To solve the problem, we need to find the ratio of the time periods \( \frac{T_2}{T_1} \) of a simple pendulum before and after an electric field is applied. ### Step-by-step Solution: 1. **Identify the initial time period \( T_1 \)**: The time period of a simple pendulum is given by the formula: \[ T_1 = 2\pi \sqrt{\frac{L}{g}} \] where \( L \) is the length of the pendulum and \( g \) is the acceleration due to gravity. 2. **Determine the effective acceleration due to gravity \( g' \)** when the electric field is applied: When an electric field \( E \) is applied, the effective acceleration due to gravity changes.

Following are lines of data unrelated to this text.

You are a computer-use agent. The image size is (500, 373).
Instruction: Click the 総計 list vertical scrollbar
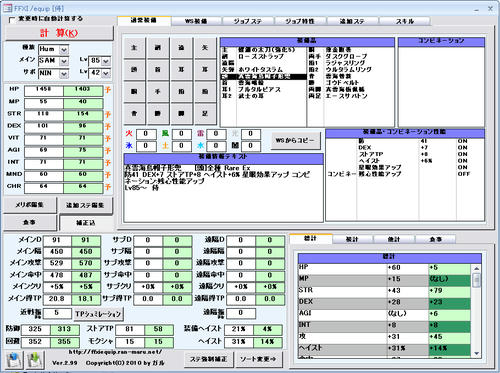pyautogui.click(x=476, y=311)
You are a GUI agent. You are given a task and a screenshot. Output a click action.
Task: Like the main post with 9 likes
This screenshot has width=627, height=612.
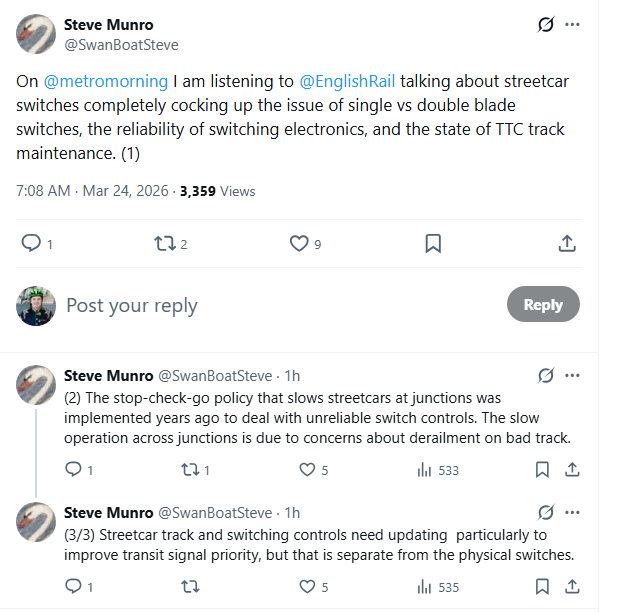click(298, 243)
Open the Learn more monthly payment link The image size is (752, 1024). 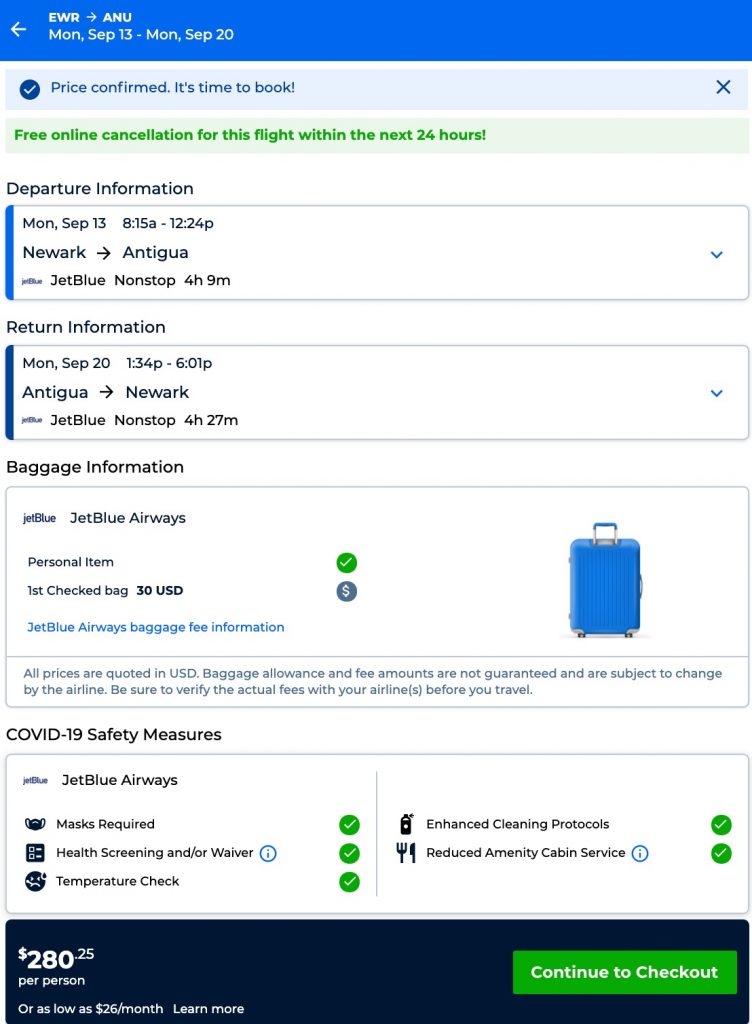[x=208, y=1008]
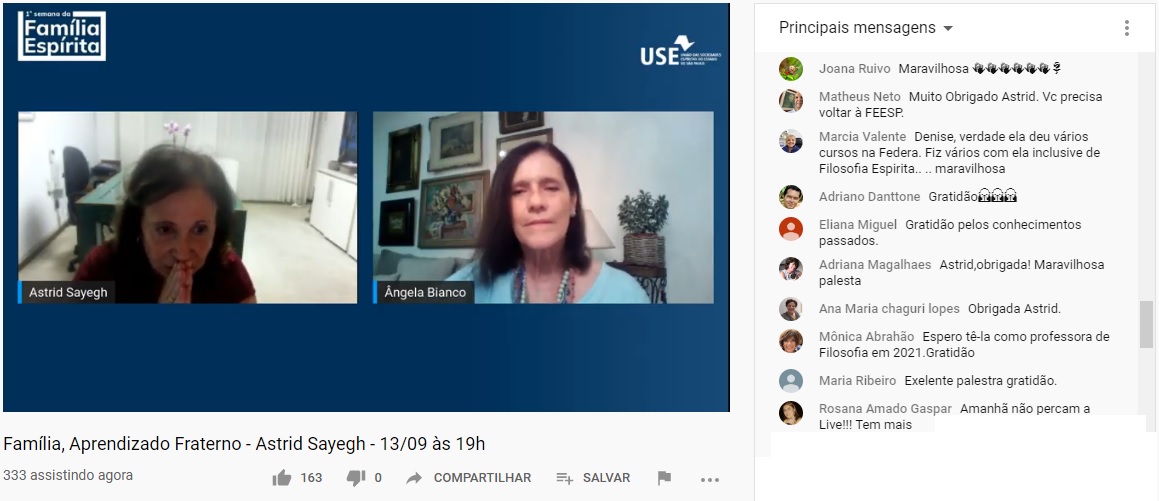Image resolution: width=1159 pixels, height=501 pixels.
Task: Click Joana Ruivo's avatar in chat
Action: [791, 69]
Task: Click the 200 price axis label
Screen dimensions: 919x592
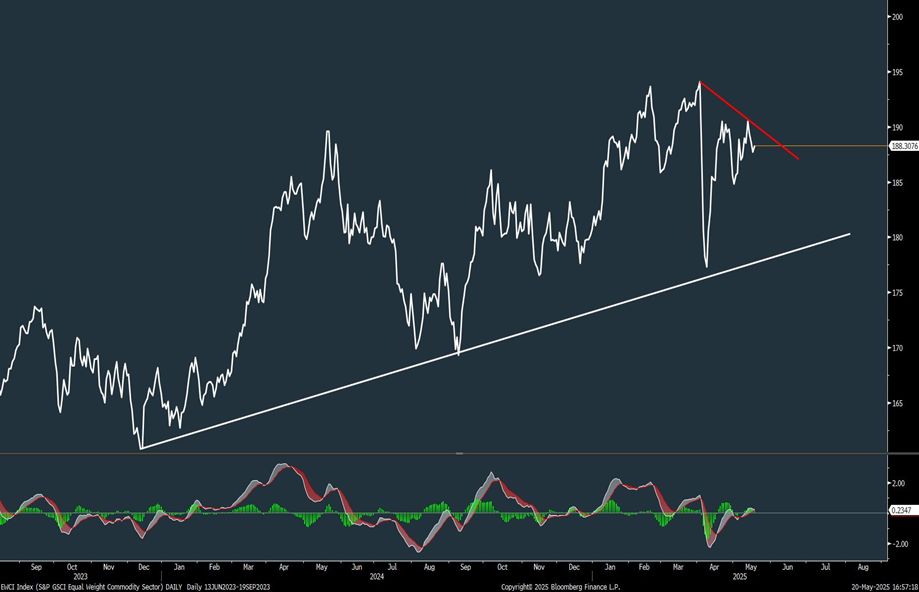Action: (x=896, y=17)
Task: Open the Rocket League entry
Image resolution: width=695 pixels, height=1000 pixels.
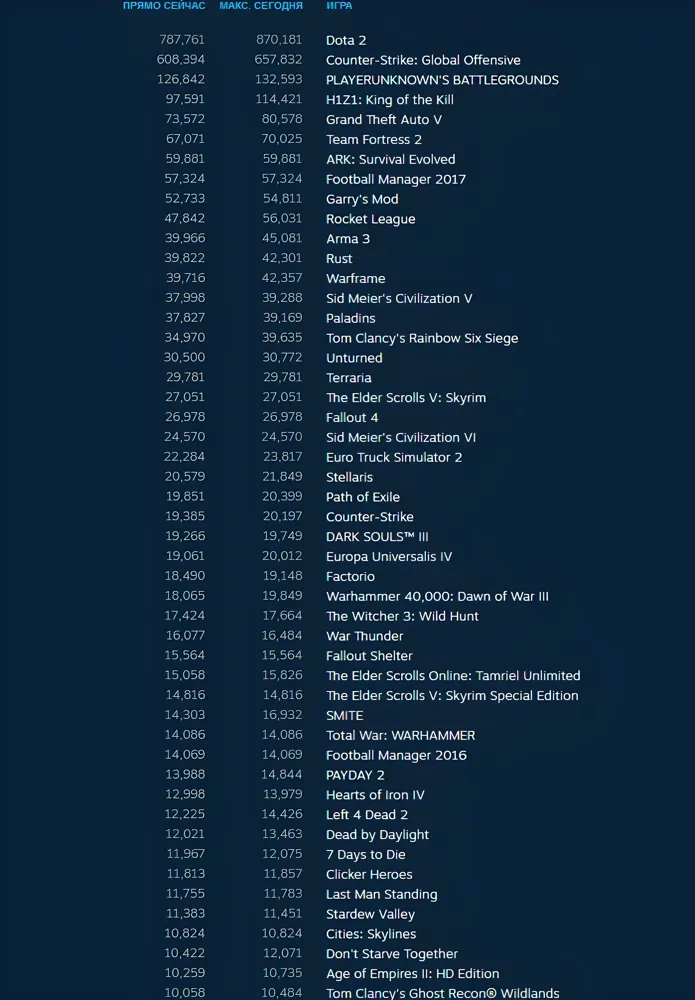Action: coord(370,219)

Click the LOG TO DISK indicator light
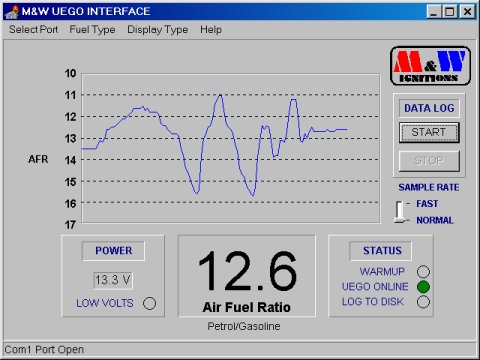point(423,302)
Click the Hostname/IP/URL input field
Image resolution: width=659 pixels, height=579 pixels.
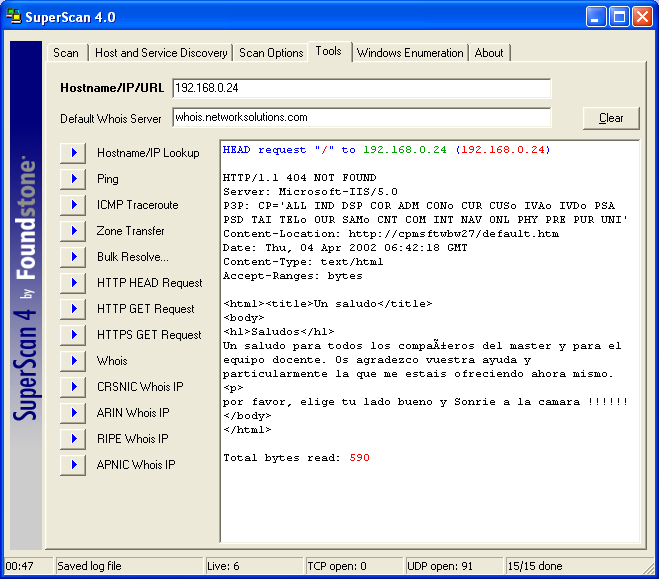pos(361,88)
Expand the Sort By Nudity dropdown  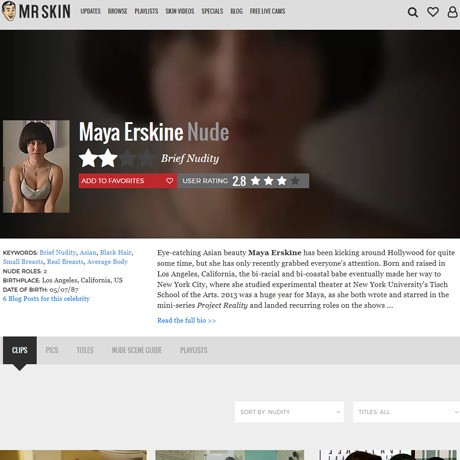pyautogui.click(x=289, y=412)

The new effective gravity \( g' \) can be calculated as: \[ g' = g - \frac{Eq}{m} \] where \( E \) is the electric field intensity, \( q \) is the charge on the bob, and \( m \) is the mass of the bob. 3. **Calculate the new time period \( T_2 \)**: The new time period \( T_2 \) with the electric field applied is given by: \[ T_2 = 2\pi \sqrt{\frac{L}{g'}} \] 4. **Find the ratio \( \frac{T_2}{T_1} \)**: To find the ratio of the two time periods, we can write: \[ \frac{T_2}{T_1} = \frac{2\pi \sqrt{\frac{L}{g'}}}{2\pi \sqrt{\frac{L}{g}}} = \sqrt{\frac{g}{g'}} \] 5. **Substitute \( g' \) into the ratio**: Now substituting \( g' \): \[ \frac{T_2}{T_1} = \sqrt{\frac{g}{g - \frac{Eq}{m}}} \] 6. **Plug in the values**: Given: - \( g = 10 \, \text{m/s}^2 \) - \( E = 3.6 \times 10^4 \, \text{N/C} \) - \( q = 4 \times 10^{-6} \, \text{C} \) - \( m = 40 \, \text{mg} = 40 \times 10^{-3} \, \text{g} = 40 \times 10^{-6} \, \text{kg} \) Now calculate \( \frac{Eq}{m} \): \[ \frac{Eq}{m} = \frac{(3.6 \times 10^4)(4 \times 10^{-6})}{40 \times 10^{-6}} = \frac{14.4 \times 10^{-2}}{40 \times 10^{-6}} = 3.6 \, \text{m/s}^2 \] 7. **Calculate \( g' \)**: \[ g' = g - \frac{Eq}{m} = 10 - 3.6 = 6.4 \, \text{m/s}^2 \] 8. **Final calculation of the ratio**: \[ \frac{T_2}{T_1} = \sqrt{\frac{10}{6.4}} = \sqrt{\frac{100}{64}} = \frac{10}{8} = 1.25 \] ### Conclusion: The value of \( \frac{T_2}{T_1} \) is \( 1.25 \).